PROMPT A: Reproduce, without any change, the lines of the listing starting with the line that contains "Image resolution: width=1395" and going on through the line that contains "Image resolution: width=2178".

TEXT SECTION:
Secondly, from the very inception his attitude has been
defiant and belligerent. In his affidavits and application,
not only he has not shown any respect for the learned Judge,
but has made counterallegations against him and has asked
for initiation of contempt proceedings against him. He has
even chosen to insinuate that the learned Judge by not
taking contempt action on the spot and instead writing the
letter to the Acting Chief Justice of the High Court, had
adopted a devious way and that he had also come to Delhi to
meet " meaningful" people. These allegations may themselves
amount to contempt of court. Lastly, to accept any apology
for a conduct of this kind and to condone it, would
tantamount to a failure on the part of this Court to uphold
the majesty of the law, the dignity of the court and to
maintain the confidence of the people in the judiciary. The
Court will be failing in its duty to protect the
administration of justice from attempts to denigrate and
lower the authority of the judicial officers entrusted with
the sacred task of delivering justice. A failure on the
part of this Court to punish the offender on an occasion
such as this would thus be a failure to perform one of its
essential duties solemnly entrusted to it by the
Constitution and the people. For all these reasons, we
unhesitatingly reject the said so called apology tendered by
the contemner.

PROMPT B: The passage on the contemner's apology names what the Court would fail to uphold or maintain if it accepted the apology. List each of these.

MATERIAL FOR THIS EXERCISE:
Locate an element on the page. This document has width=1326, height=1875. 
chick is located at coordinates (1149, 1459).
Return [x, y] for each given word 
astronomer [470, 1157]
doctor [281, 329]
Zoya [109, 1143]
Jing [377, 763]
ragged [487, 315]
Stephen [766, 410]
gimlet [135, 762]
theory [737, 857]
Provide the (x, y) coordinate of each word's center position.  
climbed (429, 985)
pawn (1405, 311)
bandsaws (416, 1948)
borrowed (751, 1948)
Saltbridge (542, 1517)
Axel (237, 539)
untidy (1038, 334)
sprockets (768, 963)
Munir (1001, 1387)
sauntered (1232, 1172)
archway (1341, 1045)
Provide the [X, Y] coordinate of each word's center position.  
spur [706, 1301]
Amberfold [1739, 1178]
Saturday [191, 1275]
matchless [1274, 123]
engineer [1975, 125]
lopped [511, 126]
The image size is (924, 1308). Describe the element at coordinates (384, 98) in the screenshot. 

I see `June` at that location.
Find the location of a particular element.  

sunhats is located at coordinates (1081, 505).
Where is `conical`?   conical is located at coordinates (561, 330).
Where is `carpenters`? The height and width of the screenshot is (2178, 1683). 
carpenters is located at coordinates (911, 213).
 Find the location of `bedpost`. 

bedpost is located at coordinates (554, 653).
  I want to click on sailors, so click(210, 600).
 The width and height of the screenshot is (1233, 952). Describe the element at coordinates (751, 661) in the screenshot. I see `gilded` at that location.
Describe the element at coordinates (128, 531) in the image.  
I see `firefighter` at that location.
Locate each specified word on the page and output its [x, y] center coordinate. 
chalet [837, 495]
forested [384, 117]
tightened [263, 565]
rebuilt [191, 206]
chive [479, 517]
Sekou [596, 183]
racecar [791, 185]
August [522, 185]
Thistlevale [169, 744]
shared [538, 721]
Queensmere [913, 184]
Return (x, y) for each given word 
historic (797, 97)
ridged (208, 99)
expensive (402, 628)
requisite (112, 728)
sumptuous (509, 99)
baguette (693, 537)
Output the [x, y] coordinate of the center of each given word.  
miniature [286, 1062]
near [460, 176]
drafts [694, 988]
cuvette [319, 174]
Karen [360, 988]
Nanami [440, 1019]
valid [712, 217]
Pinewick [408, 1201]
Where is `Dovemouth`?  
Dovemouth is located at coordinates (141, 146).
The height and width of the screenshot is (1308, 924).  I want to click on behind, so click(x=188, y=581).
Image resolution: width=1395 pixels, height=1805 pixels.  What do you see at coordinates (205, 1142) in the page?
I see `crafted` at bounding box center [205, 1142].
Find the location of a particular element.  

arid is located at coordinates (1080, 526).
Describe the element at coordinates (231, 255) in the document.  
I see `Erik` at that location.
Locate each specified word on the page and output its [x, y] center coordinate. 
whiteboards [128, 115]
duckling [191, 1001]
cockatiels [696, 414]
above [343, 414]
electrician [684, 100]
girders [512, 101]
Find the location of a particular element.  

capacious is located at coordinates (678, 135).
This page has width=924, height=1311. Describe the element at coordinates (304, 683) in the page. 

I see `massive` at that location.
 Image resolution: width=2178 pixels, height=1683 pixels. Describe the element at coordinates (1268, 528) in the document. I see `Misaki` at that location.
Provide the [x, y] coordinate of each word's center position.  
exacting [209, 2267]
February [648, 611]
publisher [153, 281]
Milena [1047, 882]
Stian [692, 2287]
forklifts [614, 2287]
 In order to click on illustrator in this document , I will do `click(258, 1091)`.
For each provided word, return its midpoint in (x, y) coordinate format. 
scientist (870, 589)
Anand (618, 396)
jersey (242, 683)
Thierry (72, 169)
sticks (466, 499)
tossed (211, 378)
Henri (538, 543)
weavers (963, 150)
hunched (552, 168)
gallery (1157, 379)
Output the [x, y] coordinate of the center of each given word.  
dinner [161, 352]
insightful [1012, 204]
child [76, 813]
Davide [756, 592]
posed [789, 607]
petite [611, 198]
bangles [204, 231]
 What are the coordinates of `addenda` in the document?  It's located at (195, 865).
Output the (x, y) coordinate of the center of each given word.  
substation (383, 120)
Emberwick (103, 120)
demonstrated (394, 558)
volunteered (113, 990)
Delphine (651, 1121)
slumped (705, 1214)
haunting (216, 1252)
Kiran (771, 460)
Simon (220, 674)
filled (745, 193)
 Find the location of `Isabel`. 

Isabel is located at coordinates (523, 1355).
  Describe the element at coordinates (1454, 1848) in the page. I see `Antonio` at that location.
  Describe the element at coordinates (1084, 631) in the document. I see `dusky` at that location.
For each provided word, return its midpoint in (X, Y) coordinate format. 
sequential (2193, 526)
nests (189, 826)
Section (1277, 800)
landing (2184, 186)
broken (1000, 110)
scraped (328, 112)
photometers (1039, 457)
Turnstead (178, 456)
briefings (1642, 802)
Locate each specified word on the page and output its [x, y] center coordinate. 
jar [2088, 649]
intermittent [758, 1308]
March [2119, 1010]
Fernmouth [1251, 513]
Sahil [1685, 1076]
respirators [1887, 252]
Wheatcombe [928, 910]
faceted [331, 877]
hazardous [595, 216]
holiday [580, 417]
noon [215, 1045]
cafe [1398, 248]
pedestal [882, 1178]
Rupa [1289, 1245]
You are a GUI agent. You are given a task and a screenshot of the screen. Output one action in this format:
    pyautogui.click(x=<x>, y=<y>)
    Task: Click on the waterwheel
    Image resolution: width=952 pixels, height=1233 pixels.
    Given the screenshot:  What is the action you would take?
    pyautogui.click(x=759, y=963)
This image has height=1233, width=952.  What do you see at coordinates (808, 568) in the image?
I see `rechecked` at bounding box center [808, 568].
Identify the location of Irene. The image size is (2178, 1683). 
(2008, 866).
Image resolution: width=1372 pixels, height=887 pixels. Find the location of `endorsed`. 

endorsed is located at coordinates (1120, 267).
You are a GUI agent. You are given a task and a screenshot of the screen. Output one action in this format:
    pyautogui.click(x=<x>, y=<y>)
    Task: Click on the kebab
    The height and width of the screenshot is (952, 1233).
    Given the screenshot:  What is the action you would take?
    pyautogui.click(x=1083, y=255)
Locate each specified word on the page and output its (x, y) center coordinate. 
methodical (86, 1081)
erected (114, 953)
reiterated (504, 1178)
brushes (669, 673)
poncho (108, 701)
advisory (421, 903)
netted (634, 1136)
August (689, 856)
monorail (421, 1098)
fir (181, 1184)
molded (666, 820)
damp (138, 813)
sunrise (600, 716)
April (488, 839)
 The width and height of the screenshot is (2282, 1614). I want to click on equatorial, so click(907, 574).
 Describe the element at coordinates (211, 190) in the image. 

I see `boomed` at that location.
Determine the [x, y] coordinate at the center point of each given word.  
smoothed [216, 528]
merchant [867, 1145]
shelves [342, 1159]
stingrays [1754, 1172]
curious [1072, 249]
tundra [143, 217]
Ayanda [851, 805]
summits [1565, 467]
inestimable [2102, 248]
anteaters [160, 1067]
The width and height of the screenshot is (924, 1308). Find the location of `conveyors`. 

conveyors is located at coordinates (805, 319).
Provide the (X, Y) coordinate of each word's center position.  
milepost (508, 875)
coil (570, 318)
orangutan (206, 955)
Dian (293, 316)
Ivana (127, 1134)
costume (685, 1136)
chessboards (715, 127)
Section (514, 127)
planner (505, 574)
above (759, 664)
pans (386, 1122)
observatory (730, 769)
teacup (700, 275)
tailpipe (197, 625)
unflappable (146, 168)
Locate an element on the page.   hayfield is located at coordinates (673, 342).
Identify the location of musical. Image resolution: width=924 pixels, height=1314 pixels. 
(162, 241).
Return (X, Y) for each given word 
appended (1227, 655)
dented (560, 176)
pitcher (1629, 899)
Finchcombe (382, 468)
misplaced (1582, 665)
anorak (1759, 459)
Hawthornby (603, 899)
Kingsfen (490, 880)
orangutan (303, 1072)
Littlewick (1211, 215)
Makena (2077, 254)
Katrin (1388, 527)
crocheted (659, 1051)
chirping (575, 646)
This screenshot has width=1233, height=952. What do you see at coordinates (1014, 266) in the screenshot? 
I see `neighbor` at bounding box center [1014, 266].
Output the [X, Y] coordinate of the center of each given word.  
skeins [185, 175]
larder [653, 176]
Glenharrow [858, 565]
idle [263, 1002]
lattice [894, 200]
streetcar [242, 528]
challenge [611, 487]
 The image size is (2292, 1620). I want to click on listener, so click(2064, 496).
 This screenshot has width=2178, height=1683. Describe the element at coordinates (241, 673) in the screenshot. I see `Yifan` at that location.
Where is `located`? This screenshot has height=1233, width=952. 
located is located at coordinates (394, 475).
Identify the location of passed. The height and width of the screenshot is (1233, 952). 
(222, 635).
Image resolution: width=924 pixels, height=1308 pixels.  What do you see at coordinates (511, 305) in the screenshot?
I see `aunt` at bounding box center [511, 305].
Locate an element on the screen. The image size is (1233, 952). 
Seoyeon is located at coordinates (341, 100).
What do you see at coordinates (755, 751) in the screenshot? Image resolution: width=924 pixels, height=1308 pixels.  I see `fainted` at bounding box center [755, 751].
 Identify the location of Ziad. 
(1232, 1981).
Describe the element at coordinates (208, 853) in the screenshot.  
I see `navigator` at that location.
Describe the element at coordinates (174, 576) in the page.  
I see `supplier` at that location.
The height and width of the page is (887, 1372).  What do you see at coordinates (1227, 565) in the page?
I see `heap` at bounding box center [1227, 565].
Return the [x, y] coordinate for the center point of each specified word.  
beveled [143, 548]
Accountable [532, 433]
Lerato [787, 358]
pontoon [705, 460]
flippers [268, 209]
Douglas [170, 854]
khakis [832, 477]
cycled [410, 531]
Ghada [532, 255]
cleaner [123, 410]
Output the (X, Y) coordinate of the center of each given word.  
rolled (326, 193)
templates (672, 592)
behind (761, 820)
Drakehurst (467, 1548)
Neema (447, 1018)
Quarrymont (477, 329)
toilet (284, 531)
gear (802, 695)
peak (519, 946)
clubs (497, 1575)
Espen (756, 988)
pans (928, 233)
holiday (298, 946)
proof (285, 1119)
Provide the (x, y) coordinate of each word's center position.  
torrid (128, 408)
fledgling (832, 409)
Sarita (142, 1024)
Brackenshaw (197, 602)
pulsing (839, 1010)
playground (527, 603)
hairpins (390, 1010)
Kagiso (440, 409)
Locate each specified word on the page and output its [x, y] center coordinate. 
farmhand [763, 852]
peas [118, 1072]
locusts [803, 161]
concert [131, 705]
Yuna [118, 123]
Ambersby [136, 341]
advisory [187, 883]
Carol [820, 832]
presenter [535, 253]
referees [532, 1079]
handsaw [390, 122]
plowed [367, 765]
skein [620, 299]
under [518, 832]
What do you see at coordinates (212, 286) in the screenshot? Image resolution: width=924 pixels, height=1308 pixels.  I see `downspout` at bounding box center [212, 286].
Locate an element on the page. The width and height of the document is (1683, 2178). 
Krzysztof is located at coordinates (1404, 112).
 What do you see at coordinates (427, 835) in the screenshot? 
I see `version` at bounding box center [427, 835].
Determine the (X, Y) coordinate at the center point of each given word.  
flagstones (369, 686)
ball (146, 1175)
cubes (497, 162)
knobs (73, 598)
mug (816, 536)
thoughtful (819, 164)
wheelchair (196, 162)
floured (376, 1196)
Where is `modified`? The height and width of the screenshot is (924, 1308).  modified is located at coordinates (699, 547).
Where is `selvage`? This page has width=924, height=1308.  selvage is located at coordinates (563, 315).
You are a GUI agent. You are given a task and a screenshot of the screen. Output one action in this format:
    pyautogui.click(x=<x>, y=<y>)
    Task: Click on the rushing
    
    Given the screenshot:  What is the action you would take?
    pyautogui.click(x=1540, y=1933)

TASK OUTPUT A:
Image resolution: width=1395 pixels, height=1805 pixels.  What do you see at coordinates (205, 1142) in the page?
I see `crafted` at bounding box center [205, 1142].
Find the location of a particular element.  

arid is located at coordinates (1080, 526).
Describe the element at coordinates (231, 255) in the document.  
I see `Erik` at that location.
Locate each specified word on the page and output its [x, y] center coordinate. 
whiteboards [128, 115]
duckling [191, 1001]
cockatiels [696, 414]
above [343, 414]
electrician [684, 100]
girders [512, 101]
Find the location of a particular element.  

capacious is located at coordinates (678, 135).
This page has width=924, height=1311. Describe the element at coordinates (304, 683) in the page. 

I see `massive` at that location.
 Image resolution: width=2178 pixels, height=1683 pixels. Describe the element at coordinates (1268, 528) in the document. I see `Misaki` at that location.

TASK OUTPUT B:
- the majesty of the law
- the dignity of the court
- the confidence of the people in the judiciary